Shiraz is undoubtedly, one of the most celebrated and beloved red grape varieties across the globe. It was one of the original grapes to make its way to the lush and picturesque regions of Australia and is currently the most widely planted Aussie red grape variety. The most historic Shiraz vineyards in Australia date back to the year 1843 that are used for the production of incredible Shiraz varietals and blends. It is a little-known fact that ungrafted, pre-phylloxera Shiraz grapevines are also spread across Australia, with the largest repository lying in the iconic Barossa Valley region.
Shiraz is a versatile grape, grown in almost every Aussie wine region. It is an adaptable variety, faring well in moderate to cool temperatures, as well as in warmer climate. Below is a survey of the production and export of this hugely popular variety in the year 2016.
In 2016, approximately 135,000 ha of vineyard land was planted with various juicy and vibrant grape varieties. Out of this, about 40,000 ha of land was dedicated to the growth of flavoursome and ripe Shiraz grapes. About 10% (4,600 ha) of these grapevines were new plantings. 97.6% of the land was the bearing area for Shiraz, as a share of the total area under plantation.
Out of a total of 1,608,000 tonnes of grapes crushed throughout Australia in 2016, about 395,200 tonnes were Shiraz grapes. Of these, 251,000 tonnes were grown and crushed in warm inland regions, while the remaining 144,100 tonnes of Shira grapes were crushed in cool climate Australian wine regions.

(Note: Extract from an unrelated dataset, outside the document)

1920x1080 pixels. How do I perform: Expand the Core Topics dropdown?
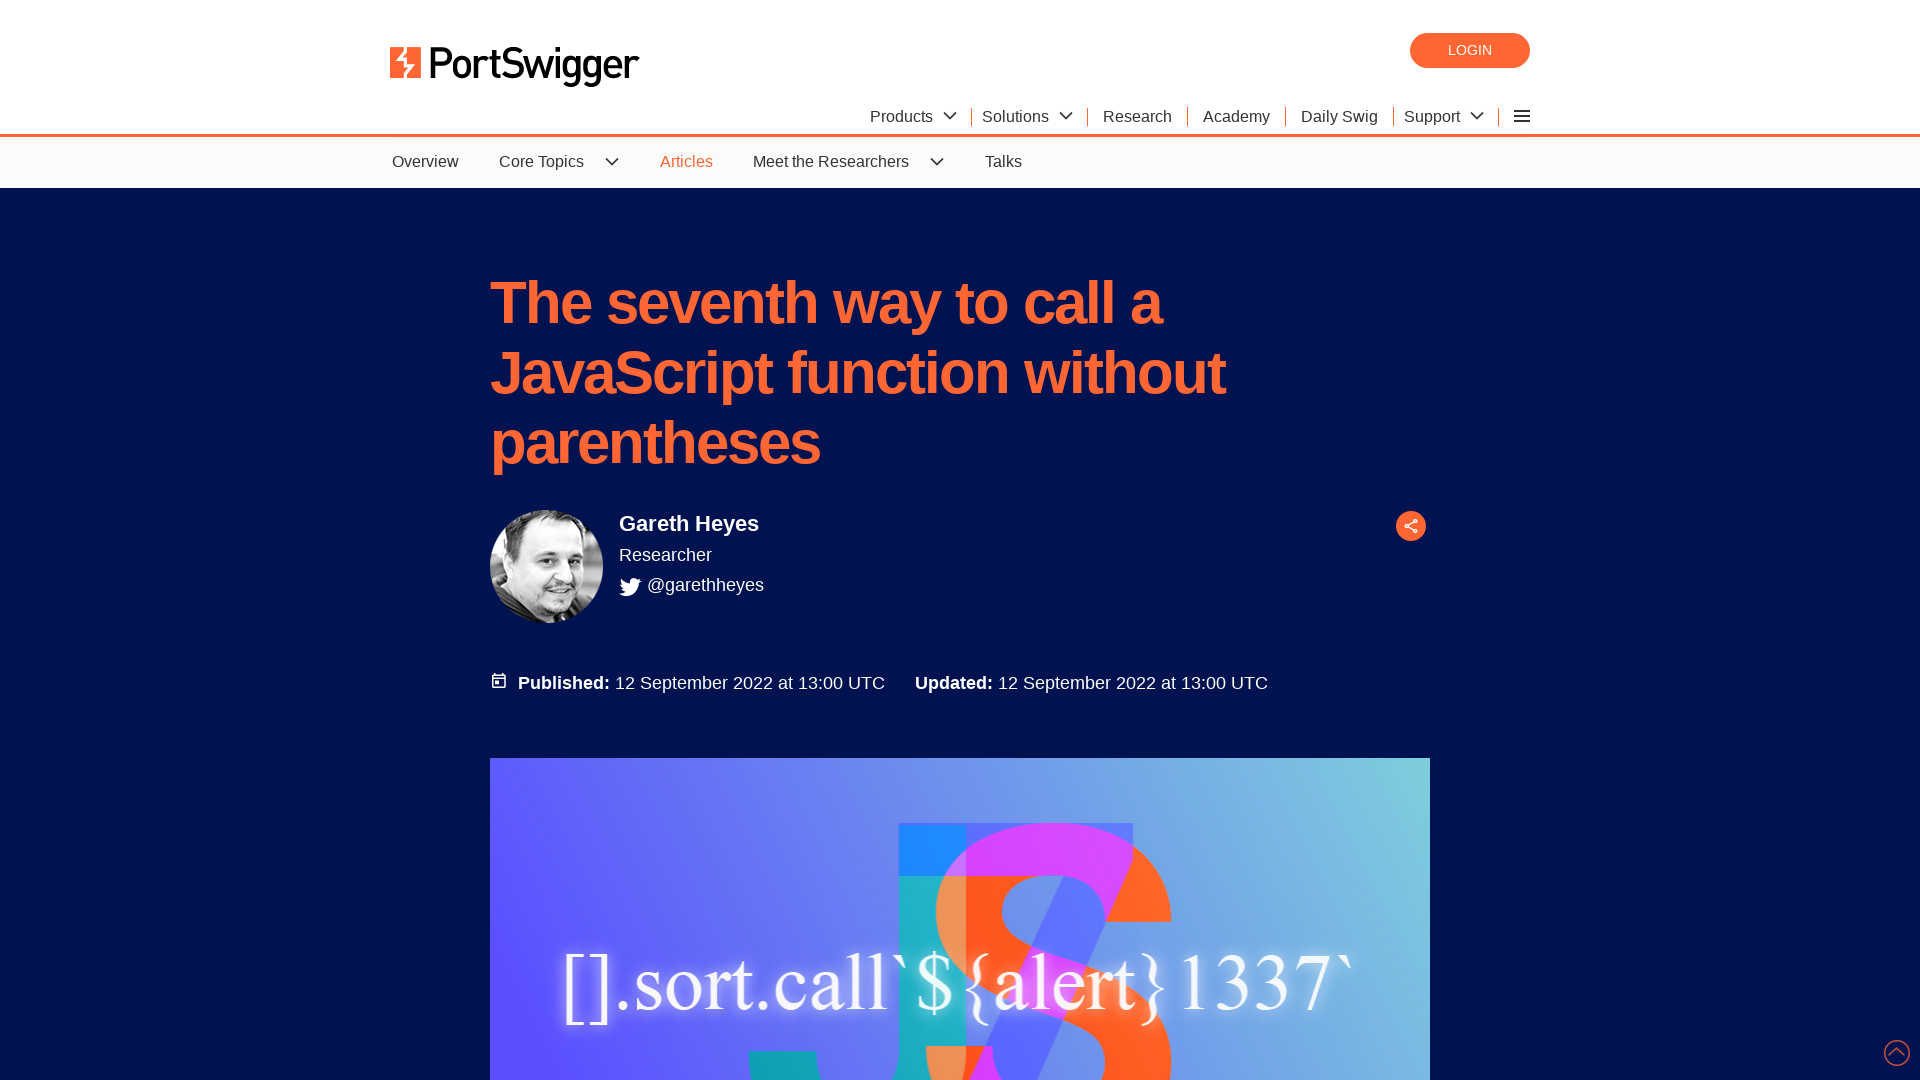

The maximum share of Shiraz came from Riverland (28%). The Riverina region scored the second position, contributing 15% Shiraz grapes to the total. The last three spots were secured by the following areas: Murray Daring, Victoria (11%), Barossa Valley (7%), and Murray Darling, NSW (5%).
The top 5 exporters of Australian Shiraz wines in 2016 were discovered to be the following countries – China (30%), USA (21%), Canada (11%), the UK (10%), and New Zealand (4%).
The maximum number of Shiraz wines sold fell under the price bracket of $2.50/L to $4.99/L (58%). About 19% of wines exported lay in the category of $5/L to $7.49/L, 8% were from the range of $7.50/L to $9.99/L as well as $10/L to $19.99/L, and roughly 4% wines were priced $2.49/L or lesser.